*Task to complete:*
Could you render each line of the data below as a Markdown table with the columns Row and Line, numbering the rows, skipping blank lines, and leaving the pictures out?

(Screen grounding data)

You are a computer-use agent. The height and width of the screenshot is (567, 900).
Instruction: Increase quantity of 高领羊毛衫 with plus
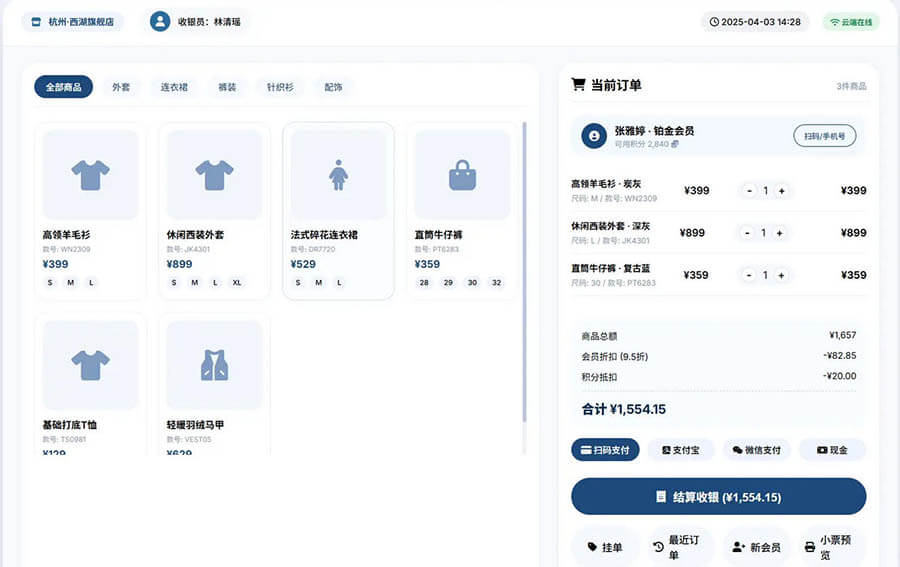point(781,191)
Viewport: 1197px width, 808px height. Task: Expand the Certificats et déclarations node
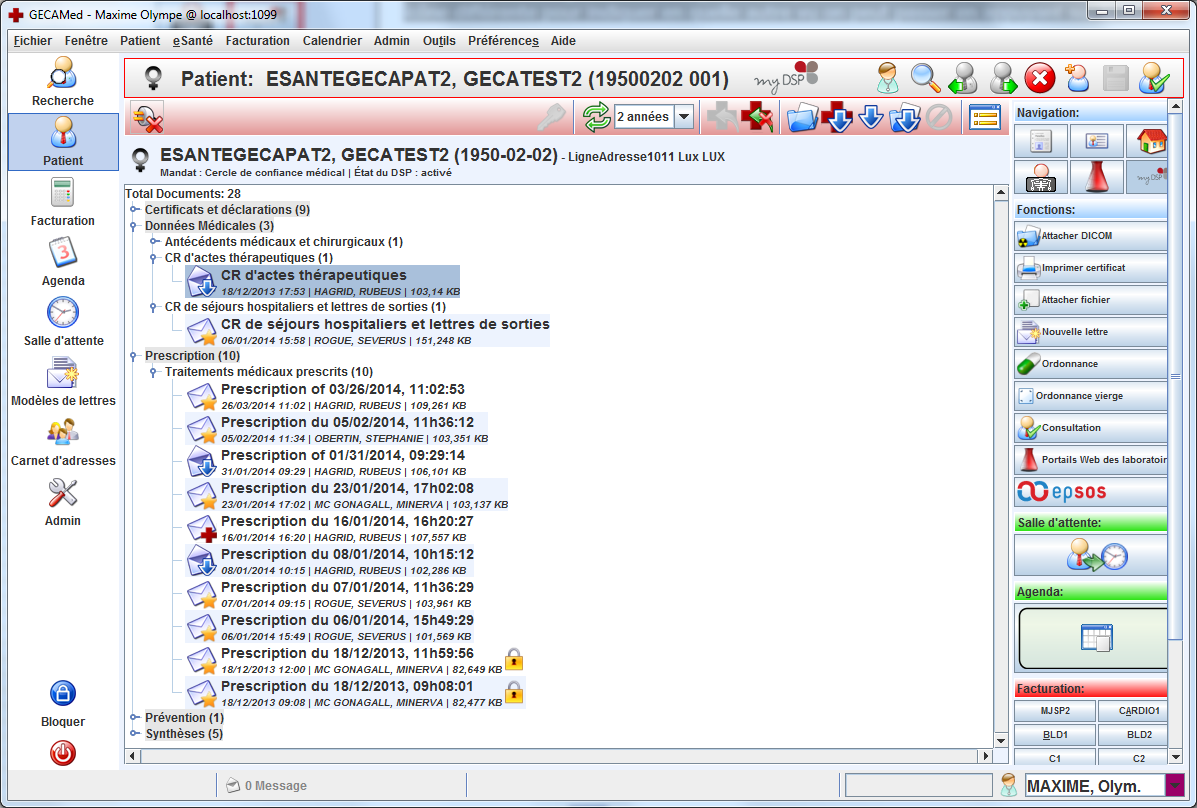(x=135, y=210)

*Complete output:*
| Row | Line |
|---|---|
| 1 | You are a computer-use agent. The height and width of the screenshot is (567, 900). |
| 2 | Instruction: Increase quantity of 高领羊毛衫 with plus |
| 3 | point(781,191) |
| 4 | Viewport: 1197px width, 808px height. Task: Expand the Certificats et déclarations node |
| 5 | (x=135, y=210) |